_Exercise goal_
The entries below hold a line with "Click the download" and a line with "This screenshot has height=818, width=1456.". Return those lines and all that lie between them, exactly and only.
BEGIN
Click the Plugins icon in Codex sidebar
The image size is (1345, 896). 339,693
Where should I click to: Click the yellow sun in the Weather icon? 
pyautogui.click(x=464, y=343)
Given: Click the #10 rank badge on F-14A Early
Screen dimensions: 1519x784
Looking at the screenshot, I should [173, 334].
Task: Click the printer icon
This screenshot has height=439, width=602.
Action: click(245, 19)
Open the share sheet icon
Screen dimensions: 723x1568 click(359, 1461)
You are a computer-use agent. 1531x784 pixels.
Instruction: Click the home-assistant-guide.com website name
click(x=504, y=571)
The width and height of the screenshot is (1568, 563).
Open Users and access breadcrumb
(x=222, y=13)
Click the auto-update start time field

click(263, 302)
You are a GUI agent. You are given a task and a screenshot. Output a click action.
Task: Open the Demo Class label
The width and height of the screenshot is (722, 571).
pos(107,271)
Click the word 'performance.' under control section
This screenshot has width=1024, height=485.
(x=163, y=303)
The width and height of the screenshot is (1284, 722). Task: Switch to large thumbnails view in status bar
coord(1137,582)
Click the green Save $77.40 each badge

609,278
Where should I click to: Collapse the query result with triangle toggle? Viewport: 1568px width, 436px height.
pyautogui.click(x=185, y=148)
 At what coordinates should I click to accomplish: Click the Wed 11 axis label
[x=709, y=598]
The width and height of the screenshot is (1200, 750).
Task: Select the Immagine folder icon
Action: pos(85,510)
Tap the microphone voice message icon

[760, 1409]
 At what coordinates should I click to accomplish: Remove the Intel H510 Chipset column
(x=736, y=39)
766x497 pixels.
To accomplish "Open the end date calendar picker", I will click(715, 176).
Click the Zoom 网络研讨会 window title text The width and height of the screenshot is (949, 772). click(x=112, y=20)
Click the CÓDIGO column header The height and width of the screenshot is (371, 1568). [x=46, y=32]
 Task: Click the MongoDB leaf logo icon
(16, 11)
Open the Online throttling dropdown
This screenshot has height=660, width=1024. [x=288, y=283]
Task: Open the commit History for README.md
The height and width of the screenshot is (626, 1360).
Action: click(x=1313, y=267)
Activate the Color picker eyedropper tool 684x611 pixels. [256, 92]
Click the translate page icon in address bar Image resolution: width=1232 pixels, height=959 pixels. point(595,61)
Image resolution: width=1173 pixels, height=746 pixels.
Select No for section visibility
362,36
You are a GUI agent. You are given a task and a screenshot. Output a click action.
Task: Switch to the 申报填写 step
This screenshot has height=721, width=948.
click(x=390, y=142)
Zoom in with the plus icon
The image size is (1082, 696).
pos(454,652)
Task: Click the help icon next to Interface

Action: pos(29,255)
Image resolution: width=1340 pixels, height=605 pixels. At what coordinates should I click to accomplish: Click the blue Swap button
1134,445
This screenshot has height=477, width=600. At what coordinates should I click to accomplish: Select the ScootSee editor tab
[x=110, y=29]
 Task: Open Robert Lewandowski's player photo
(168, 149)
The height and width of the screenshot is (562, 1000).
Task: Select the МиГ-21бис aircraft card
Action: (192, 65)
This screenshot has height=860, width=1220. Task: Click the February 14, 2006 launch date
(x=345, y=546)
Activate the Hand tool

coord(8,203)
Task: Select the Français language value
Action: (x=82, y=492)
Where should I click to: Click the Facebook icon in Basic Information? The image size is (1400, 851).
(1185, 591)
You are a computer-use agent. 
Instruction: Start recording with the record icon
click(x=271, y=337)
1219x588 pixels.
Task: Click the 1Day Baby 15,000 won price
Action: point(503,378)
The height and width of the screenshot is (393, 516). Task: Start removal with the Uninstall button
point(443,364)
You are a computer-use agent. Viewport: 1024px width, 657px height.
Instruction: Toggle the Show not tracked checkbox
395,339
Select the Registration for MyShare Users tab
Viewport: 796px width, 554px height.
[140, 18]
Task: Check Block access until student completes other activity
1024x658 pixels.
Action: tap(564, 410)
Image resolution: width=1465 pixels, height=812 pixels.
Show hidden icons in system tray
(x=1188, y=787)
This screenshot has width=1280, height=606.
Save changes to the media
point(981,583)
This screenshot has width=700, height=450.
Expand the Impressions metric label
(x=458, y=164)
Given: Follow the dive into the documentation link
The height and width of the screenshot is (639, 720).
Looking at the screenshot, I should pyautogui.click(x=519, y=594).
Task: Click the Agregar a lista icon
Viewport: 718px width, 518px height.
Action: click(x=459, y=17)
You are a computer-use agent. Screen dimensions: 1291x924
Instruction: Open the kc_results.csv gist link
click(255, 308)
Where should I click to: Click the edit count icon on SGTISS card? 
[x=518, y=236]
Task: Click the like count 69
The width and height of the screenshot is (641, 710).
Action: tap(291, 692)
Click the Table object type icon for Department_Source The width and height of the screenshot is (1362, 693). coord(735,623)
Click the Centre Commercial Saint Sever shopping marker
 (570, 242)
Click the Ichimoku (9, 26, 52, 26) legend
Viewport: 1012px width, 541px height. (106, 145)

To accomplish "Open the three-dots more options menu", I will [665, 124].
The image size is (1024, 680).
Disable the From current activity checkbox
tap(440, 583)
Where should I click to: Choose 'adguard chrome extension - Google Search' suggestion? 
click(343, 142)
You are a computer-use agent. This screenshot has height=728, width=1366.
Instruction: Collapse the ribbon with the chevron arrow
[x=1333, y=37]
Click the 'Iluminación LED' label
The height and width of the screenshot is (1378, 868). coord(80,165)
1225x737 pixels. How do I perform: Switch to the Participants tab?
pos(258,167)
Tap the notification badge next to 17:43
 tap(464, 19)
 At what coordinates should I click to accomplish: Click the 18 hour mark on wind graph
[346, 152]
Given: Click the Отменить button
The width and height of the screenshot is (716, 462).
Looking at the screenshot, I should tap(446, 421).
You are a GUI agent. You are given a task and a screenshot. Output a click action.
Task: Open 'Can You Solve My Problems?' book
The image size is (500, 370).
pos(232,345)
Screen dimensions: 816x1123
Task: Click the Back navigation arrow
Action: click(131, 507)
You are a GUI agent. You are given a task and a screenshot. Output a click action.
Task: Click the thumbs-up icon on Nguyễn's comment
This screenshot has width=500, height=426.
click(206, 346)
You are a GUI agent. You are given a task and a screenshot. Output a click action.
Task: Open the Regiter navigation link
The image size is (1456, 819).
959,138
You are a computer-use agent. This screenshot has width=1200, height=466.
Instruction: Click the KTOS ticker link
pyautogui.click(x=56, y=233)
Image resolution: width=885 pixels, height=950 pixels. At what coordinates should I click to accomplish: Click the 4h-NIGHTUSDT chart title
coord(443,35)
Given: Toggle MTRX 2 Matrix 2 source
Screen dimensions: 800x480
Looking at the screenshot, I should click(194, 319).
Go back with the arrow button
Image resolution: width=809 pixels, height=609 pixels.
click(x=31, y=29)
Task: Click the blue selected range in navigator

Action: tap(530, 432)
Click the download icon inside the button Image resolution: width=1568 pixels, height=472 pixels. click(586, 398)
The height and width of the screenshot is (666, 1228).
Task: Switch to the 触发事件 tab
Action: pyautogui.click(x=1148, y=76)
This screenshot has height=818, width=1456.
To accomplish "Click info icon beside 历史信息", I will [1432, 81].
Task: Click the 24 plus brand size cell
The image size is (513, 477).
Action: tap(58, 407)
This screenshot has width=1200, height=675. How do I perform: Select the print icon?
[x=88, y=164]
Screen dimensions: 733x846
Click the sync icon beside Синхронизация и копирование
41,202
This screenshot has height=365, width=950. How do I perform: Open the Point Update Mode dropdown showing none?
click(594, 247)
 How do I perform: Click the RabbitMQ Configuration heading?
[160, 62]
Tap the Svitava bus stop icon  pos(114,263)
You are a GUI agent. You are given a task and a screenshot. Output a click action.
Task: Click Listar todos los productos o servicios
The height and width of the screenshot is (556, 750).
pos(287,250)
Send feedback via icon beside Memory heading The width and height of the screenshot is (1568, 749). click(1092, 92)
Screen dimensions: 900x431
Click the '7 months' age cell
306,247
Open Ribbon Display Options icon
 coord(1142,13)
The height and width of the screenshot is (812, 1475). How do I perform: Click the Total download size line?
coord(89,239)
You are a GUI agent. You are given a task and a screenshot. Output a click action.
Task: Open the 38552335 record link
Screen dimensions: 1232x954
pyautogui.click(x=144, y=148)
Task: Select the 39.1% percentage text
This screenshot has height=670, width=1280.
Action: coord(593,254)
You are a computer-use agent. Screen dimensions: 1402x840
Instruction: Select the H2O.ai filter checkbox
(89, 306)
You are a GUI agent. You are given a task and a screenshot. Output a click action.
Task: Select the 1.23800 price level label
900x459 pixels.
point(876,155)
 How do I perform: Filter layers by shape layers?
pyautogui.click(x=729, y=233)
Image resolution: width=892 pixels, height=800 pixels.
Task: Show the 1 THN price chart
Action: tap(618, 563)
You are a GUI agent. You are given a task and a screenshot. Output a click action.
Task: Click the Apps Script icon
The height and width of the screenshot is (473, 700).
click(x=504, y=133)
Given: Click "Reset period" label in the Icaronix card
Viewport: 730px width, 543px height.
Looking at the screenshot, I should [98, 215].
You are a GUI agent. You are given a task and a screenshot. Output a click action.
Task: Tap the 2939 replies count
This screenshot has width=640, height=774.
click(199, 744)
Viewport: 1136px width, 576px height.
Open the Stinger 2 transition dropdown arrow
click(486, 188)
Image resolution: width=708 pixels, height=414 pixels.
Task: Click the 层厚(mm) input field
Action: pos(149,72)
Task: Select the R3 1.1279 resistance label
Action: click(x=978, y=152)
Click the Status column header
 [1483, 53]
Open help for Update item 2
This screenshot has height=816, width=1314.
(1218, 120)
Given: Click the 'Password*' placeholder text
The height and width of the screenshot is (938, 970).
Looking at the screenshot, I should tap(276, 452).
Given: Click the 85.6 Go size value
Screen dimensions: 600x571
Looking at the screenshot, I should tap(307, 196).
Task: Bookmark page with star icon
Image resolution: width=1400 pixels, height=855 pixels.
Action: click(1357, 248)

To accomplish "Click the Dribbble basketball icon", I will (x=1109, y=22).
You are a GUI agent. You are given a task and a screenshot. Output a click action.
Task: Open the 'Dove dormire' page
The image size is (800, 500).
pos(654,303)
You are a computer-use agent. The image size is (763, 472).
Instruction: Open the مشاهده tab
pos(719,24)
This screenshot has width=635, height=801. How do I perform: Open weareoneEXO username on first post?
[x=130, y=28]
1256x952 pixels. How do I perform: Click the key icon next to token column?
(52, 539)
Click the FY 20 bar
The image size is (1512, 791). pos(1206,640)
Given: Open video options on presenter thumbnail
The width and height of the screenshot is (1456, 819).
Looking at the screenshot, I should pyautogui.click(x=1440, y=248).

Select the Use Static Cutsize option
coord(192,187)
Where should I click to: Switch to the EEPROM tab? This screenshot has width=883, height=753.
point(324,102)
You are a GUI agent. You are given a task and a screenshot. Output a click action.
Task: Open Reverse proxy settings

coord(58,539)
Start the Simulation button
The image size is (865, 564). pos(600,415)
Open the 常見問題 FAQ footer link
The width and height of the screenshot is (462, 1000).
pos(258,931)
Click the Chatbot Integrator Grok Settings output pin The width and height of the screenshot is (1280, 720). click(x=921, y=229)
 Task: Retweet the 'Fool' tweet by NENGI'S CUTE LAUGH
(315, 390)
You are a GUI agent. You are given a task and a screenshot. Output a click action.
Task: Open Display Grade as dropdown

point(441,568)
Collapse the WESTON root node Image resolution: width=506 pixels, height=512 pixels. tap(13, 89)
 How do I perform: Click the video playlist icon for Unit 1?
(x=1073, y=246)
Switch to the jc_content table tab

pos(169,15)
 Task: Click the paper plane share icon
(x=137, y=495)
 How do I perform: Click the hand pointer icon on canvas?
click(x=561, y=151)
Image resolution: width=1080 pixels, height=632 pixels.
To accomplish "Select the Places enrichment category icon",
END
_Completed task_
Click the download icon inside the button Image resolution: width=1568 pixels, height=472 pixels. click(586, 398)
The height and width of the screenshot is (666, 1228).
Task: Switch to the 触发事件 tab
Action: pyautogui.click(x=1148, y=76)
This screenshot has height=818, width=1456.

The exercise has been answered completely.